La demande intérieure commence 2019 sous le signe de l’anxiété
Le principal indice de confiance des ménages a atteint en décembre son plus bas niveau depuis octobre 2014, à 86,7. Les intentions d’achat ont ainsi poursuivi la forte baisse
mesurée en novembre pour atteindre en fin d’année leur plus bas niveau depuis juin 2013. Le deuxième changement le plus notable dans l’enquête, c’est l’opinion des ménages sur leur capacité d’épargne, qui s’était redressée au premier semestre 2018. Enfin, bien que le chômage ait continué à baisser ces derniers mois, la peur du chômage, qui a retrouvé en novembre son niveau d’il y a deux ans, a continué de s’accentuer en décembre, bien que de manière plus limitée.
L’enquête fait donc apparaître un niveau d’anxiété exceptionnel parmi les consommateurs français : leur opinion sur leur capacité d’épargne n’a jamais été aussi négative en 2008 ou 2009. Pourtant le ralentissement économique actuel est sans commune mesure avec la crise d’alors, et le pouvoir d’achat par tête a augmenté en 2018 de 1,4 % (source : Banque de France), après une hausse cumulée entre 2013 et 2017 certes faible (3,7 %, deux fois moins que la croissance du PIB réel), mais positive.
Cette anxiété aura cependant un impact durable sur la consommation, bien après que le choc de court terme de la crise des « gilets jaunes » ait été digéré. Les dépenses des ménages étaient déjà en baisse en novembre, et les intentions d’achat en décembre indiquent clairement une poursuite de cette tendance. La consommation privée pourrait donc se contracter légèrement au quatrième trimestre 2018, ce qui conduirait sur l’année à une croissance de la consommation privée de 0,9 %, la plus faible depuis 2014. En 2019, la consommation privée devrait connaître un certain rattrapage grâce à la baisse des prix de l’énergie, à la baisse du chômage et à la hausse du pouvoir d’achat – la Banque de France prévoit un rebond de 1,8 % cette année. Cependant, nous pensons que l’inquiétude ambiante devrait stimuler l’épargne plutôt que la consommation dans les mois à venir, ce qui pourrait tempérer ces éléments positifs pour la consommation. Nous avons donc révisé nos prévisions de croissance de la consommation privée de 1,5 % à 1,1 % cette année, tandis que le chômage devrait reculer à 8,5 %. 2019 devrait en effet être, après 2018, la deuxième année de baisse du chômage depuis le début de la crise (toutes catégories confondues, donc hors effet des emplois aidés).
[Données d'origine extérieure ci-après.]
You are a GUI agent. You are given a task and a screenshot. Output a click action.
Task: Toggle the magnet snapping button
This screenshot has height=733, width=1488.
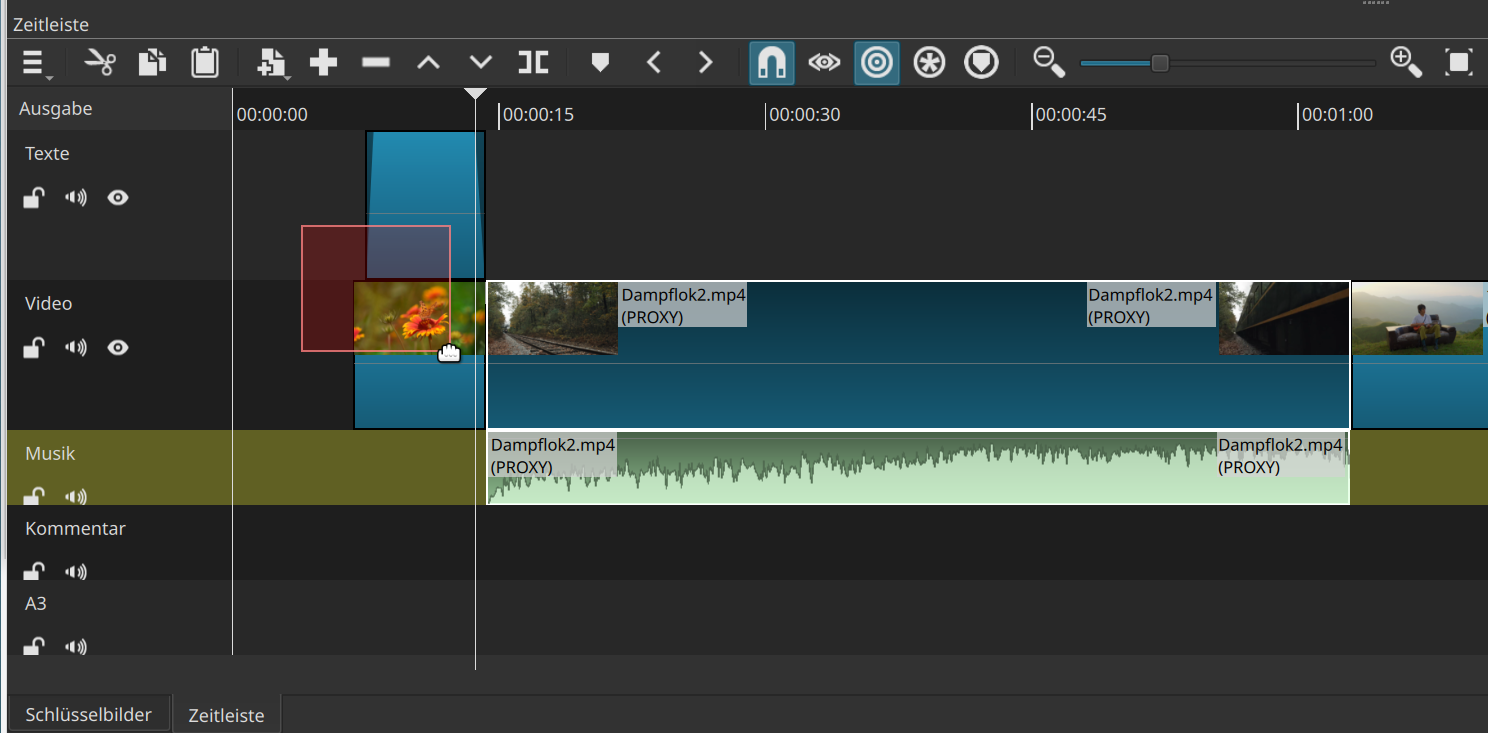click(x=771, y=63)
À l’heure actuelle, l’investissement des entreprises est l’un des derniers facteurs de dynamisme de la demande intérieure. Les enquêtes auprès des entreprises montrent que, en dépit de perspectives économiques assombries, le niveau d’utilisation des capacités n’a pas diminué de manière significative au quatrième trimestre, et que les carnets de commandes à l’exportation restent bien remplis.
L’effet de rattrapage dans le secteur automobile devrait également soutenir l’industrie manufacturière en 2019 : même si nous ne pensons pas que les ventes de voitures puissent retrouver de sitôt leur niveau de l’été 2018, dans la mesure où les prix des voitures diesel se trouvent durablement affectés par les nouvelles normes européennes, des marges de progression existent tout de même. La croissance de l’investissement des entreprises ne devrait donc ralentir que légèrement en 2019, à 3,5 %. Malgré la faiblesse des taux d’intérêt, l’investissement des ménages devrait rester modéré vu le contexte d’inquiétude, après un second semestre 2018 déjà très faible. C’est pourquoi nous prévoyons un ralentissement de la croissance de l’investissement de 2,8 % en 2018, à 2,5 % en 2019 et à 2,2 % en 2020.
Enfin, la croissance du commerce mondial devrait décélérer à nouveau en 2019 sous l’effet du ralentissement économique aux États-Unis et en Chine et après que les exportations allemandes aient atteint un plus haut. Les exportations nettes françaises devraient encore peser sur la croissance en 2019 et 2020, alors qu’en 2018 elles avaient profité de la faiblesse de la demande intérieure de biens importés et d’une demande extérieure relativement forte malgré la vigueur de l’EUR (en dehors du rapport EUR/USD, le taux de change effectif de l’EUR a atteint un sommet cette année).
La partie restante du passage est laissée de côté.